I gave a talk about the benefits of Slack at a Sullivan & Stanley internal event in July. Here’s a blogified version - enjoy!
- How I introduced Slack as a useful tool at a previous company
- Why it became an important part of our workflow
- How it helped us do more
In 2014, I was working at a consultancy that helped companies and organisations solve difficult software problems. As a distributed team, we tried using messaging and office collaboration tools like Yammer, Skype and Google+ but none of these seemed right.
Whilst working at a financial publishing client, our team - a mix of consultants and employees - had difficulty finding a viable collaboration tool. As consultants, we couldn’t access the client’s internal messaging apps and tools like Skype were explicitly blocked by the company.

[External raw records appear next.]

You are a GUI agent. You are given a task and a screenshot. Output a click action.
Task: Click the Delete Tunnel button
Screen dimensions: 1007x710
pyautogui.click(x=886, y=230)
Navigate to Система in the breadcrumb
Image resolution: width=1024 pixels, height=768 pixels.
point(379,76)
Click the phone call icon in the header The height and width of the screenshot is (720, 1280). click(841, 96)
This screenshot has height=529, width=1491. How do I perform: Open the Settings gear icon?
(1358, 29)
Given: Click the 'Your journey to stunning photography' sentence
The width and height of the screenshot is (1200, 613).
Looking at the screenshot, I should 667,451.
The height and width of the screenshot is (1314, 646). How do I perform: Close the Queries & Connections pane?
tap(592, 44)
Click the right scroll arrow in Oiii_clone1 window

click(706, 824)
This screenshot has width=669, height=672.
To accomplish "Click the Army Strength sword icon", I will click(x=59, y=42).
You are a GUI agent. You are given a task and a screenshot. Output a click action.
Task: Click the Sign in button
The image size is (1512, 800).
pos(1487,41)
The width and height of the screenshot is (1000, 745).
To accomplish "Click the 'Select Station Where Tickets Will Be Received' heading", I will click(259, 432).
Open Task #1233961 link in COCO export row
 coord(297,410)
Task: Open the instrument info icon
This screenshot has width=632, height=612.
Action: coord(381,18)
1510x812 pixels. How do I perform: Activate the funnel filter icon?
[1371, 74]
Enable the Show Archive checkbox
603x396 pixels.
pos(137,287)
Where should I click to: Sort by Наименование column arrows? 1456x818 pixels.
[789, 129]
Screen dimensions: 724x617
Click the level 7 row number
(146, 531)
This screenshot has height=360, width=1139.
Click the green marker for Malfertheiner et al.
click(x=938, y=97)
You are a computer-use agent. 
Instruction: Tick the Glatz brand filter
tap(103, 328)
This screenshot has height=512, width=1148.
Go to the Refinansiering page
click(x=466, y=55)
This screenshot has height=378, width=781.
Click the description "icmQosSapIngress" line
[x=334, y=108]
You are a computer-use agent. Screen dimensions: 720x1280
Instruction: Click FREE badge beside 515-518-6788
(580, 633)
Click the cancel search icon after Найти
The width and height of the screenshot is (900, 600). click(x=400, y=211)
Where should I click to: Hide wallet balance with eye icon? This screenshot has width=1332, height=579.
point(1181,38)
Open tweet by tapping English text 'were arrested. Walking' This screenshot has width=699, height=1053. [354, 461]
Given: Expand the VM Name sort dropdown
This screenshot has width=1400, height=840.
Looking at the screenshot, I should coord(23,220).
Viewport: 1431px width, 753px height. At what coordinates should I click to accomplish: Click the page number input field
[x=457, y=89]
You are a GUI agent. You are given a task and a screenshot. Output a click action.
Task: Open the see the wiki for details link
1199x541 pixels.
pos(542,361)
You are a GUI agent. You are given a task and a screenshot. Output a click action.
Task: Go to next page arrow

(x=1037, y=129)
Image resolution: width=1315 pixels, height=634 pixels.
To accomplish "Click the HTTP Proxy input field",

Enter Slack, just at the right time. This new app - around for less than a year - was already getting positive news. We installed it and found that it solved some of our problems straight away. I created a workspace for the consultancy and, within a few months, we had 130 users signed up.
Why Slack worked
So, why did Slack succeed where other tools failed? The stand out reasons for me are:
- ease of installation
- lack of connectivity hassle
- doesn’t feel corporate or boring; it was fun to use
- it allowed us all to stay in touch without any admin overheads; conversations and groups grew organically
People set up specific groups to:
- share status updates across the company/teams
- keep in touch with colleagues working at other client sites
- start team and client discussions
- talk about social and non-work topics
Then we saw increased use to:
- promote fund raising and corporate responsibility actions
- create and share help, how-to, FAQs content
- set up communities of practice to help people in similar roles working for different clients help each other
- receive alerts from CI pipelines and build monitors
- play games and get feedback using polls
- improve our hiring and interview
- co-ordinate our sales effort
- easily integrate and receive updates from other apps and services
Some of the traits people exhibit whilst using Slack can be funny too:
- A cry for help from someone who can’t keep up with a conversation. Keep an eye out for these people as they happily throw messages into the same channel later in flagrant disregard of their earlier decree
@Dave I think your conversation with @Mike should be in #topic-that-is-of-no-interest-to-me-whatsover
- This person likes to tell other people that they should talk SOMEWHERE ELSE.
@Sarah 🤬⚠️😱🧛♂️ - yeah?
- The person who uses emojis more than words
- Finally, my favourite, the person who only ever messages ‘lol’ in response to someone else
So, here are the 8 ways Slack can help your company achieve more:
- improve support - at a recent company, we reduced the lead time on support requests by giving our clients shared channel access in Slack. Direct and easy communication with customers is a winner
- build better client relationships by bringing their people clients on board - again with shared channel access - to promote a single-team ethos where you can share progress, and good and bad news
- keep colleagues past and present in touch to improve cohesion
- help your teams continuously improve by setting up communities of practice to help people working in similar roles feel less isolated and to ask for help when they need it most
- you can help your teams maintain morale - when the COVID lock down began earlier this year, people set up channels to help others discuss and deal with the sudden change to everyone’s lives
- find out when your production systems are at risk by integrating your monitoring tools into Slack. I’ve seen how alerts fed into Slack helped avoid production outages so they can be an absolute life saver.
- promote good news: new baby pictures, new joiners, etc.